Manuscript submitted August 18, 2010, final version accepted August 31, 2010.
Address correspondence to: Brian Olshansky, MD, Professor of Medicine, University of Iowa Hospitals, 200 Hawkins Drive, 4426a JCP, Iowa City, IA 52242. E-mail: Brian-Olshansky@uiowa.edu
An 88-year-old man with bradycardia requiring a pacemaker developed progressive elevation of right ventricular pacing thresholds requiring positioning of a new right ventricular lead. Left subclavian venography performed before obtaining access showed 1) near complete obstruction where the existing atrial and ventricular leads entered the vein, and 2) a more proximal, markedly tortuous, venous collateral of the left subclavian vein that crossed the midline and then into the superior vena cava. Guidewires could not traverse the subclavian vein but could be advanced into the superior vena cava through the collateral. Despite inner pacemaker lead stylets of various shapes and stiffness, and despite long and short sheaths that could traverse the sharp angle of the collateral, we could not deploy the lead past the bend due to kinking of the sheaths. Use of a woven 7 Fr Dacron coronary sinus sheath, stiff enough to maintain patency to navigate around the bend, then allowed lead deployment and subsequent successful placement into the right ventricle.

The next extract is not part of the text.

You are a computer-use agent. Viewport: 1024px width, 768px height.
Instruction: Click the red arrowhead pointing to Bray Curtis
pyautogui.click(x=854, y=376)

A post-procedure chest X-ray that clearly demonstrates the tortuous course of the lead is shown.
This is the first report of a right ventricular lead placement through a collateral vein utilizing a stiff preformed sheath. This case also highlights the utility of venography as well as innovative use of non-conventional equipment to guide lead placement in a patient who has chronic pacemaker leads.